I have never used Matsutakes before, but since they can be pretty expensive I thought they might be good.

If anyone has any recipes or suggestions I would like to hear them.

Thanks, Mark

BTW
Time for the Chantrelles too.


----------



## crimedog72 (Nov 27, 2012)

matsutakes are good. I live in WA and went mushroom picking on the olympic peninsula a few years back. It was apparently a good year for matsutakes, I came back with about 15 pounds.

most mushrooms are on the milder-flavored side...not so with matsutakes.
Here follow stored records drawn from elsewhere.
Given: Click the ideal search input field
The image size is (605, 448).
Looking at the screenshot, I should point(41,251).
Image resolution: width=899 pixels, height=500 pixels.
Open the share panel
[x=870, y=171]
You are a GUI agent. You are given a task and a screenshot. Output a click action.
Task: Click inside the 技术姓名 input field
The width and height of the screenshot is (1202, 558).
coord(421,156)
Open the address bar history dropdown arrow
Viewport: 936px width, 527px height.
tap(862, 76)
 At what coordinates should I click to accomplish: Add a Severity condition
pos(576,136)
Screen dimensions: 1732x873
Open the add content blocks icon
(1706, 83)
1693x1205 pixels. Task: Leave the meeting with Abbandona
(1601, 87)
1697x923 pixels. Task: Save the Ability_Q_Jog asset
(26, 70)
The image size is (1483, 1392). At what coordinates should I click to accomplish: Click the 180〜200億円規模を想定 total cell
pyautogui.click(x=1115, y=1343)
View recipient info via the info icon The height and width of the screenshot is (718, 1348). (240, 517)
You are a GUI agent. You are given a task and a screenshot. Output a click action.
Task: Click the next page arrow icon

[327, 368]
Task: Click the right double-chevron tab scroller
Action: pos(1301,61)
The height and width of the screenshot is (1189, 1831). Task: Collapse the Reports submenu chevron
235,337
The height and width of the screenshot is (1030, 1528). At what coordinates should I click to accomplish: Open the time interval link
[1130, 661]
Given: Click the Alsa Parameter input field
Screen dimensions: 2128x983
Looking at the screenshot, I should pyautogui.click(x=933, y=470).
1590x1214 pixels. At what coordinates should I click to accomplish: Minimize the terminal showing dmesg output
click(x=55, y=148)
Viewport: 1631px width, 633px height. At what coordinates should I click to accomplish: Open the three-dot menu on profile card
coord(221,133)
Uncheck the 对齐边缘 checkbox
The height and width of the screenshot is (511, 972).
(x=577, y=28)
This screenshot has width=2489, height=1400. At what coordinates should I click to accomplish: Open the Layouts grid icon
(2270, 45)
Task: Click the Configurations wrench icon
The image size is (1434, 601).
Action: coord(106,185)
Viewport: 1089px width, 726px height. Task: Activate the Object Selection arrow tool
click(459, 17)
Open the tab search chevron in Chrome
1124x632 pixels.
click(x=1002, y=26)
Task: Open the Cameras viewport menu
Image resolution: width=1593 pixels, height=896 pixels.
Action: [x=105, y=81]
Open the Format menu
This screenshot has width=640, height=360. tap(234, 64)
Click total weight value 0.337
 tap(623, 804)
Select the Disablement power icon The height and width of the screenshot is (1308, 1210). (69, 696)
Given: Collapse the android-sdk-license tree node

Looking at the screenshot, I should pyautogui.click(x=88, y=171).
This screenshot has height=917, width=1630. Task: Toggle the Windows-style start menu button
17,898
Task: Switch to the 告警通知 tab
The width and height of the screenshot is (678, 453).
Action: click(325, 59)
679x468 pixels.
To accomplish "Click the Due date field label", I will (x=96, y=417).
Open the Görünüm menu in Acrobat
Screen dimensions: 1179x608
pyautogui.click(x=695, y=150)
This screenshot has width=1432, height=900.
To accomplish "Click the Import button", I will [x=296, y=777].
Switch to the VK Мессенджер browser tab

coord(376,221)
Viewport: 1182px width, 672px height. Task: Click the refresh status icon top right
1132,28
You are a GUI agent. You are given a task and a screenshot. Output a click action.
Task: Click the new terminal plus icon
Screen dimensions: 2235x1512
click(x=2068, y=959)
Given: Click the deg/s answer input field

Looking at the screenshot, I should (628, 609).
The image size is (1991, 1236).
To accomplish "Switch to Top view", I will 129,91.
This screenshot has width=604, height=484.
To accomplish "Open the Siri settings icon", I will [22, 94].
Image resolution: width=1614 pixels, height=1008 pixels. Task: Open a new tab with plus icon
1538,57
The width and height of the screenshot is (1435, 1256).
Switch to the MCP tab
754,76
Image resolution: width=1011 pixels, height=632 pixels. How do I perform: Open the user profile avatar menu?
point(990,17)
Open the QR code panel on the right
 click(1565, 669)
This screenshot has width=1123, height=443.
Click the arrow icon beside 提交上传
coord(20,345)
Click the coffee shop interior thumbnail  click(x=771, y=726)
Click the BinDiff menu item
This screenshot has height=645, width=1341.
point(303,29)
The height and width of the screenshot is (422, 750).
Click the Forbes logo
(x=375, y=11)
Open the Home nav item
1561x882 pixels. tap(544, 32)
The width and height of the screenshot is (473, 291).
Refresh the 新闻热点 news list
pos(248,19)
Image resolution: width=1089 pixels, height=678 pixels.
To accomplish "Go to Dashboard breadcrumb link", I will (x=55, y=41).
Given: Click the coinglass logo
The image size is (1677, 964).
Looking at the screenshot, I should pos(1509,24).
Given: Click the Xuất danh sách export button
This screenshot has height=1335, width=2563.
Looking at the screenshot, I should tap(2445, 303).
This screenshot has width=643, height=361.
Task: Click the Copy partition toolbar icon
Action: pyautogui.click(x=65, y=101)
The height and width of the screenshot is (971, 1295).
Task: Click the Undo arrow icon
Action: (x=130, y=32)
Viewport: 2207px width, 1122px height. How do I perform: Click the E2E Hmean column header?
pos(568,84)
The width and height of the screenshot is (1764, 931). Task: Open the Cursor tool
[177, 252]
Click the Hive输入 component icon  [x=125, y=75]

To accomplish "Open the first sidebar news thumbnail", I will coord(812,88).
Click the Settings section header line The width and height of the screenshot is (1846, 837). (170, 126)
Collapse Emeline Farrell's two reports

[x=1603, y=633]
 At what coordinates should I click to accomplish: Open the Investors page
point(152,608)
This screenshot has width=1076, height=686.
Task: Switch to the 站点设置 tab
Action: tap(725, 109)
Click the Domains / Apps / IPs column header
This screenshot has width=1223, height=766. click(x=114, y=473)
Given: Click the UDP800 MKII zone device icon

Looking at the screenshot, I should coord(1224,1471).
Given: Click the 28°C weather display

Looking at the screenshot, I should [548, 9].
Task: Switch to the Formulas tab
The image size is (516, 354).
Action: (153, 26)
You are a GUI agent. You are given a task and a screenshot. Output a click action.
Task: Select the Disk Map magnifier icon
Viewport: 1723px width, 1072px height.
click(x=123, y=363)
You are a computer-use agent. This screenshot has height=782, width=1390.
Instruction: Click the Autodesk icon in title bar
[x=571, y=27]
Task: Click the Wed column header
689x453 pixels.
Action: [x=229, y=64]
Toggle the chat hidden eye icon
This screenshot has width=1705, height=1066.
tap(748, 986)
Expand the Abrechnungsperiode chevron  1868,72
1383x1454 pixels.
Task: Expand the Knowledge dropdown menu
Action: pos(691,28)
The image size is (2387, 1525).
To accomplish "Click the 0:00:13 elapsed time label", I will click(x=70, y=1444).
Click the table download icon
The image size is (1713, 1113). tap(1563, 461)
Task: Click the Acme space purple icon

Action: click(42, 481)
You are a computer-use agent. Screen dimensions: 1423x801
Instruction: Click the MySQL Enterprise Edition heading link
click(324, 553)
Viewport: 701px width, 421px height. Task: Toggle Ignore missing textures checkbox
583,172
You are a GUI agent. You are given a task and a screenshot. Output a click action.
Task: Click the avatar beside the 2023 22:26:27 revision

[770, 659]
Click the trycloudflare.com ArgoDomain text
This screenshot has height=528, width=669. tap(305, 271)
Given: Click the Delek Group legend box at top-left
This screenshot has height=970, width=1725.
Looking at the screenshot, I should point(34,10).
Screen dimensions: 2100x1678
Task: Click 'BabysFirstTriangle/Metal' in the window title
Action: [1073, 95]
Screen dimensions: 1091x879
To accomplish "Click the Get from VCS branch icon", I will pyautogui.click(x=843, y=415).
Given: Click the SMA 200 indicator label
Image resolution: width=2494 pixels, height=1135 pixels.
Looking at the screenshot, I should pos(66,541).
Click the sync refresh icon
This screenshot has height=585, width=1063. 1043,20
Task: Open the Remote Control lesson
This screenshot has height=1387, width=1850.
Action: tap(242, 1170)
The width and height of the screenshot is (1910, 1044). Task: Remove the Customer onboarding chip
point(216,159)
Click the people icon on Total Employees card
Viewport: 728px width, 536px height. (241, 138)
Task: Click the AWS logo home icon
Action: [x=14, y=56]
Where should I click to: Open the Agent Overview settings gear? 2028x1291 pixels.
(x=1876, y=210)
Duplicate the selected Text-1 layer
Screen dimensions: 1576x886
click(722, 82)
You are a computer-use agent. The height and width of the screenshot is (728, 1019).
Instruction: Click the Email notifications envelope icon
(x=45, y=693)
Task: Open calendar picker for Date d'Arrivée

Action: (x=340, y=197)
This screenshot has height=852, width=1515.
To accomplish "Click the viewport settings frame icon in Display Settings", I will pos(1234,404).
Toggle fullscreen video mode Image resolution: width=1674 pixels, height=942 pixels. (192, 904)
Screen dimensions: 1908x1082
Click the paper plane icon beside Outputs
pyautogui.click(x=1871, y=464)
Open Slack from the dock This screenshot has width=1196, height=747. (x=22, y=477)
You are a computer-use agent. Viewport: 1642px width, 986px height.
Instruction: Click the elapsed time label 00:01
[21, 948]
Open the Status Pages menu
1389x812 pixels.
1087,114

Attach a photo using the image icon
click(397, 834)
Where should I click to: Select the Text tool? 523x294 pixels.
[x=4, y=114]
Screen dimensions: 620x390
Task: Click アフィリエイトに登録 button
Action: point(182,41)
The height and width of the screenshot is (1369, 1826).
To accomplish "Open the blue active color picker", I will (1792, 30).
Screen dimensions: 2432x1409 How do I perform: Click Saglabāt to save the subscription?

Also called the pine mushroom, their flavor does kind of remind me of the aroma of pine trees/sap. They tend to dominate any dish they are used in. If you end up not liking them, you'll have a hard time 'burying' them in a dish. I liked simple preparations the best: a soup of matsutakes and not much else poached in a light broth, sliced thin and broiled, fried in a light batter. I rolled some up in phyllo and baked (cook the mushrooms first), that was pretty good. But if you mix them up with other strong flavors, it can really be a mess. I really enjoyed them, but even so, 15 pounds in a 2-person household was a little more than I needed.


----------



## mhlee (Nov 27, 2012)

Matsutakes are prized by Japanese. Let me see if I can find a few recipes. One classic Japanese dish is Matsutake Gohan - Matsutake rice. It is extremely tasty.


----------



## cnochef (Nov 27, 2012)

They are delicious with roasted pheasant and mashed potatoes.


----------



## Korin_Mari (Nov 27, 2012)

Matsutake rice cooked in an earthenware pot with salted salmon... ::goes off into dream world::

Now I'm hungry.


----------



## sachem allison (Nov 27, 2012)

tempura


----------



## Burl Source (Nov 27, 2012)

For my personal tastes I think I would lean toward a dish that would go with meat as a topping or side dish.


----------



## hambone.johnson (Nov 28, 2012)

Roasted beef or duck consomme with matsutakii mushrooms. the matsutakii is hearty enough that you could just half them and pan sear, get good color, then deglaze with some chicken stock, cook the mushrooms, and then a little pad of butter, glaze out with sprinkle of salt and serve with a nice seared peice of meat. there is a lot of flavor there so you dont really need to beat them up or dress them up, just cook them long enough they are actually eddible.


----------



## El Pescador (Nov 28, 2012)

Peppercorn steak with a mushroom demiglaze.


----------



## mhlee (Nov 28, 2012)

crimedog72 said:


> most mushrooms are on the milder-flavored side...not so with matsutakes. Also called the pine mushroom, their flavor does kind of remind me of the aroma of pine trees/sap. They tend to dominate any dish they are used in. If you end up not liking them, you'll have a hard time 'burying' them in a dish. I liked simple preparations the best: a soup of matsutakes and not much else poached in a light broth, sliced thin and broiled, fried in a light batter. I rolled some up in phyllo and baked (cook the mushrooms first), that was pretty good.



+1

Matsutakes are prized for their aroma. I would consider doing Matsutake in parchment (after a quick saute in butter just for color, with salt and pepper, and a pinch of delicate herbs and a touch of liquid, e.g. dashi, chicken broth, sake, etc.). That way, you can open the package and get the full effect of the aroma.

Here's one recipe for Matsutake rice. http://japanesefood.about.com/od/rice/r/matsutakegohan.htm

You can exclude the fried tofu, and instead of dashi, you can use homemade chicken broth or low sodium chicken broth and cook the rice according to instructions (or per your rice cooker's measurements if you have a cooker). You can also modify the recipe by slightly grilling sliced matsutake and then including the mushrooms in the recipe. Your rice will have a smoky flavor that would go very well with meat dishes. (I make Maitake - another mushroom - Gohan using the pre-grilled method. I also use chicken broth instead of dashi.)


----------



## stphntrjllo (Feb 25, 2013)

Poached matsu and porridge


----------



## Sambal (Feb 26, 2013)

Interesting footage in the clip 'A bite of China' posted by Schanop just a few days ago here. Matsutake foragers in China unearthing these beauties.


----------



## cclin (Feb 26, 2013)

for side dish with meat, you can BBQ Matsutake & drip few all nature Japanese lite soybean sauce or just sprinkle few Himalayan salt before you eat. another good dish for Matsutake is Chawanmushi(Japanese tea cup steam egg)!!


----------